And You Will Know Us By The Trail of Dead - LOST SONGS - la recensione

Recensione del 22 ott 2012 a cura di Andrea Valentini

Voto 8/10
Giù il cappello, sguardo basso e rubinetto dell’umiltà ben aperto, a farne sgorgare un bel fiotto costante. Questa è la postura consigliata di fronte a un disco così, che ci riconsegna una grande band in forma e con un tiro da levare il fiato. Non che gli
…And You Will Know Us By The Trail Of Dead (per gli amici Trail Of Dead) si fossero persi nel corso degli album precedenti, mostrando piuttosto sfaccettature e volontà di sperimentazione che in generale avevano ammorbidito il loro impatto. Con “Lost songs”, invece, tornano a picchiare duro come nell’epocale “Worlds apart” del 2005, un disco che miscelava una vena indie/college rock statunitense a un piglio post hardcore di derivazione washingtoniana, tipica di molte band Dischord fiorite a cavallo tra gli Ottanta e i Novanta (e citerò i Fugazi solo per comodità, visto che in realtà il primo nome che mi sovviene è quello molto più esoterico dei Three, autori di un capolavoro misconosciuto intitolato “Dark days coming”).

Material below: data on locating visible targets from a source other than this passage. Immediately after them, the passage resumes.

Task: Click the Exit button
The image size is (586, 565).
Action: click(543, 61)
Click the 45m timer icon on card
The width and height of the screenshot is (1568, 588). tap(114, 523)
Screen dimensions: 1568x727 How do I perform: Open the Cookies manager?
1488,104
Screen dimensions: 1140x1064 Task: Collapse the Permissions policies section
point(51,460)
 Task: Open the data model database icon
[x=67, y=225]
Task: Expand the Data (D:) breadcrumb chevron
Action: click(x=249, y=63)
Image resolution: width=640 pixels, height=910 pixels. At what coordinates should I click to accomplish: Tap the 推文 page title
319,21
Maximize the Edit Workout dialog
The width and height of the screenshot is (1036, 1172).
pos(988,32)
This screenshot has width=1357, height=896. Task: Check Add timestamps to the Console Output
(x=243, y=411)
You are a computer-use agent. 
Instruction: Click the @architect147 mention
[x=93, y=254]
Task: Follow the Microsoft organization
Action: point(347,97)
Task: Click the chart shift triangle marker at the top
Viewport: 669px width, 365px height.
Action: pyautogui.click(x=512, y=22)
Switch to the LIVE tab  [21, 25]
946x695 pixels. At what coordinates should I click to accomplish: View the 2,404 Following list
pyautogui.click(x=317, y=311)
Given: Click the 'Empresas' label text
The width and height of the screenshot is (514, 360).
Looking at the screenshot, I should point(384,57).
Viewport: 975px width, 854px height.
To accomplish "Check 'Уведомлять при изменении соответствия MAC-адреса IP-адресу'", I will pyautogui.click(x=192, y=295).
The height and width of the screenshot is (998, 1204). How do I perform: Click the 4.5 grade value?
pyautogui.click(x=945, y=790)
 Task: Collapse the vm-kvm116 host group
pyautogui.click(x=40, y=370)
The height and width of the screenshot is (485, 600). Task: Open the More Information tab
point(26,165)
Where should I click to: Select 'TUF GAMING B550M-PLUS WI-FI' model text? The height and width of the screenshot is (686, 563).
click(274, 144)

Per l'ottavo lavoro in studio la band texana sceglie di incidere nel Vecchio Mondo, ossia agli Horus Sound Studios di Hannover, e dichiara che l’ispirazione che guida l’intero disco è intellettuale e variegata: Cure, KARP, Ros Sereysothea, Human League e Hildegard von Bingen; mentre attitudinalmente “Lost songs” sarebbe l’espressione del rifiuto del sentimento di “apatia verso gli eventi del mondo che piaga la scena della musica indipendente ormai da più di un decennio”, con una dedica speciale al movimento delle Pussy Riot russe.

Una dichiarazione d’intenti piuttosto pesante che, con un colpo di scena da manuale di drammaturgia, sfocia in un disco godibilissimo che mescola melodie non scontate, ma contagiose, a vere e proprie mazzate di energia. E se il desiderio della band era quello di scuotere coscienze e far circolare il sangue più veloce in vene e arterie, be’, sembra che l’obiettivo sia stato centrato piuttosto bene. Altro che Human League, la benedettina von Bingen e la cantante pop cambogiana Ros Sereysothea…
Certo, i Trail Of Dead non hanno riservato sorprese, né estraggono conigli bianchi dal cilindro (o dal bandanna, se vogliamo essere pignoli), ma qui fanno al top ciò che meglio sanno fare: hardcore evoluto e progressive, a forte densità di chitarre e con ritmiche nervose, frenetiche, a tratti asfissianti.




Niente brani maestosi e orchestrati, zero raffinata tortuosità nel songwriting: i Trail Of Dead del 2012 sono forse i più punk e politicizzati che abbiamo mai ascoltato, cowboy metropolitani con gli anfibi ai piedi, che cavalcano chitarre e fanno falò con le batterie. Senza dimenticare un filo di poesia contemporanea.